Your objective :: Your answer must be a word-for-word copy of the listing, with all pictures excluded.

Content starts

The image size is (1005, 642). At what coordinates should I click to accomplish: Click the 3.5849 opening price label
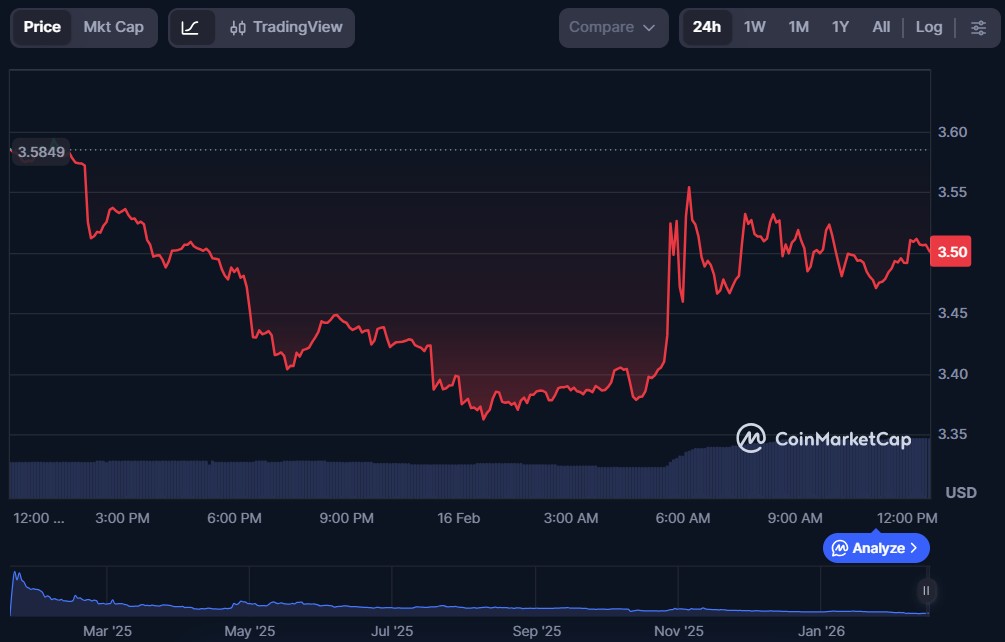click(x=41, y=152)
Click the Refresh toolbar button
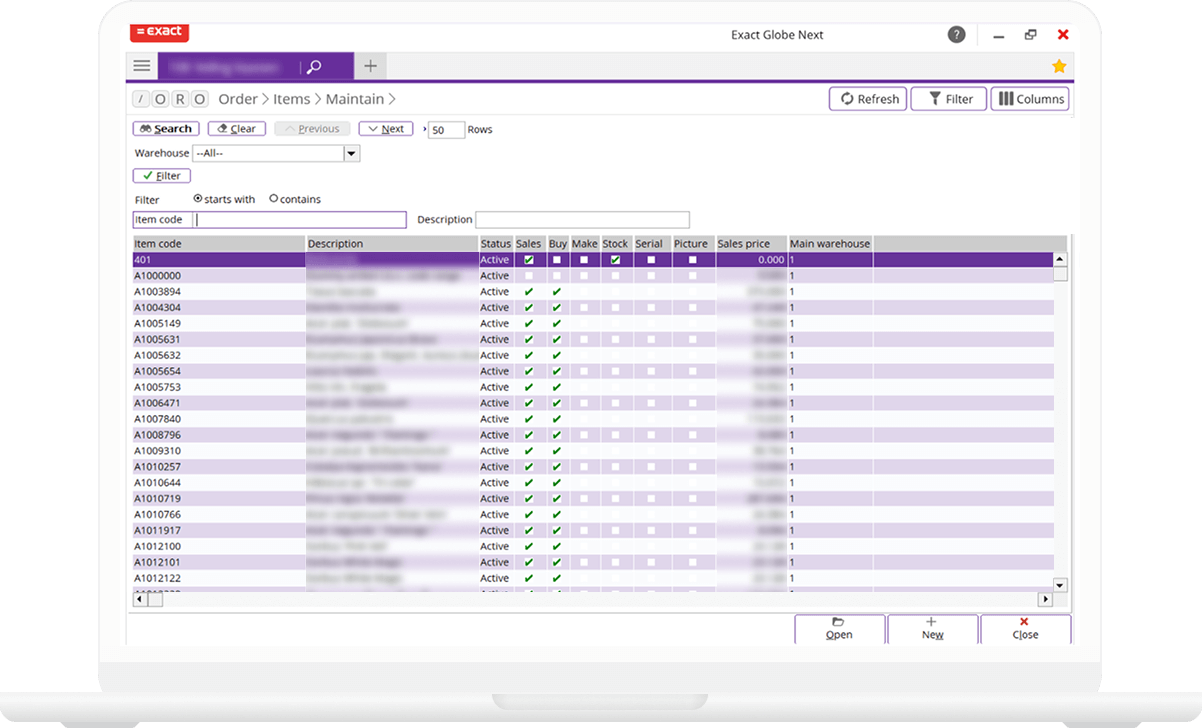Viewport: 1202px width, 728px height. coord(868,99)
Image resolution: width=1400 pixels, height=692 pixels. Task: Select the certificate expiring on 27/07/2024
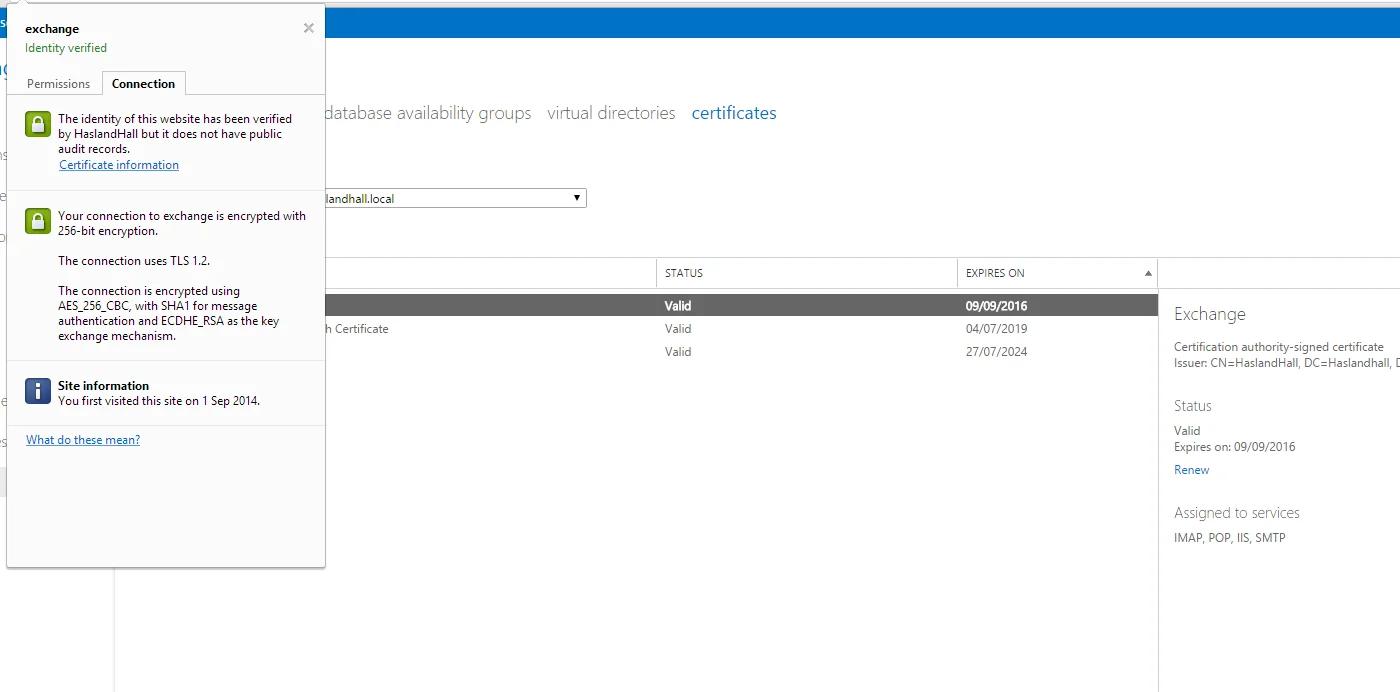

Content ends

Task result ::
The image size is (1005, 642). At what coordinates should I click to accomplish: Click the 3.5849 opening price label
click(x=41, y=152)
Click the Refresh toolbar button
Viewport: 1202px width, 728px height. coord(868,99)
Image resolution: width=1400 pixels, height=692 pixels. Task: Select the certificate expiring on 27/07/2024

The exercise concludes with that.